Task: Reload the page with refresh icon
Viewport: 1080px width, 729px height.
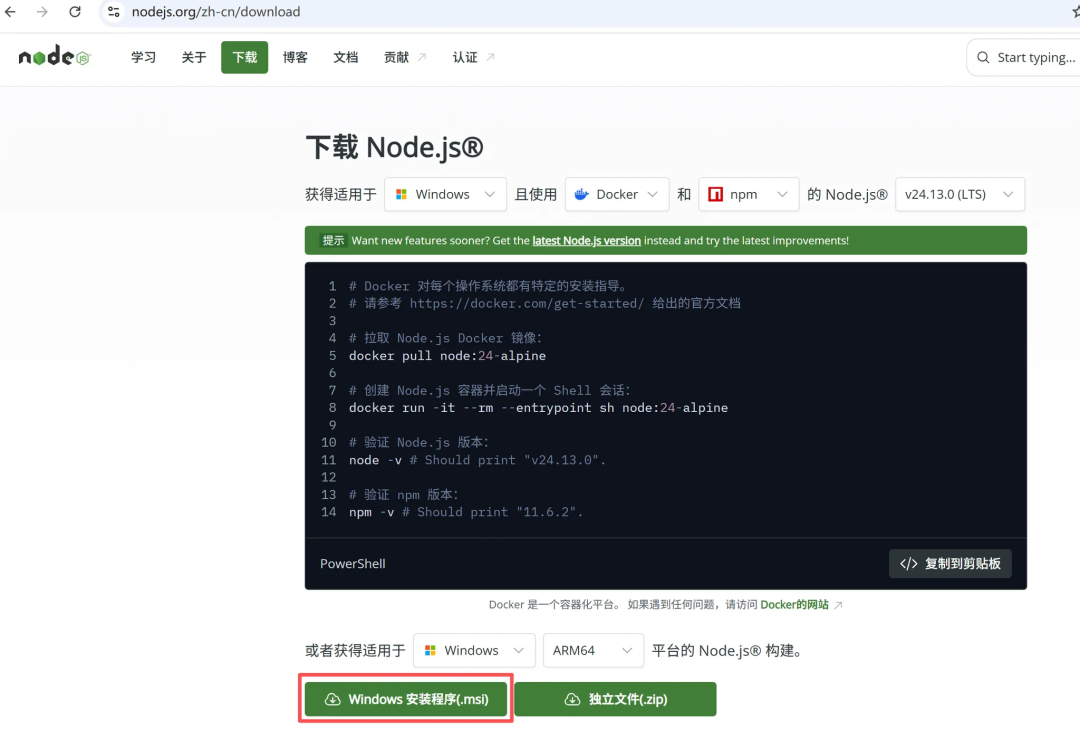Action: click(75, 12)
━━━━━━━━━━━━━━━━
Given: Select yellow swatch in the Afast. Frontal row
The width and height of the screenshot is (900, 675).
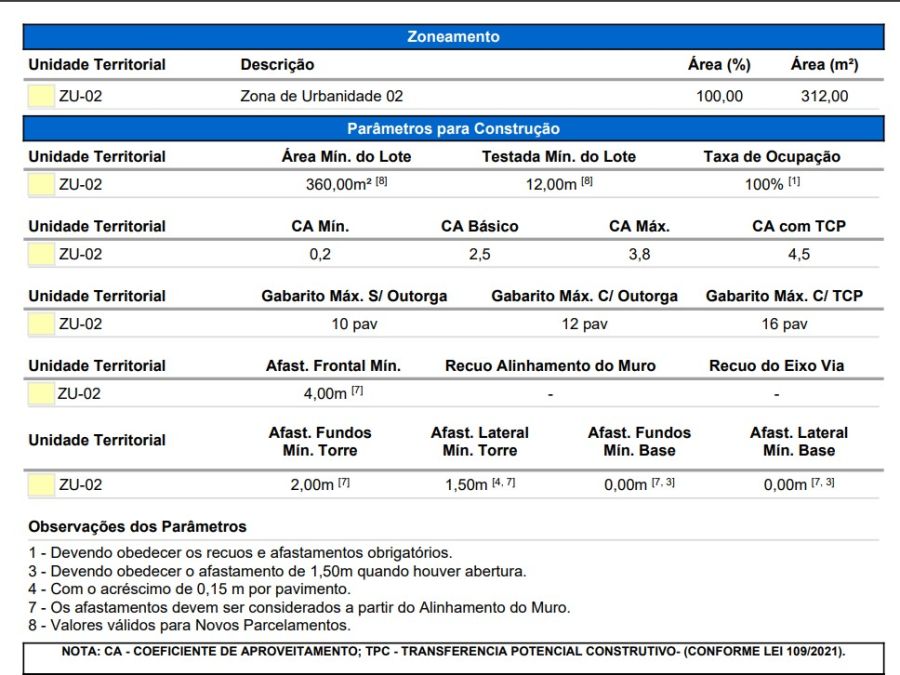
━━━━━━━━━━━━━━━━
> _WHAT THE TASK REQUIRES_:
Going back to the entries above, set down exactly the lines that begin at the one with "Given: Select yellow" and end at the one with "The width and", both included, and nothing else.

> _RESULT FOR THIS TASK_:
Given: Select yellow swatch in the Afast. Frontal row
The width and height of the screenshot is (900, 675).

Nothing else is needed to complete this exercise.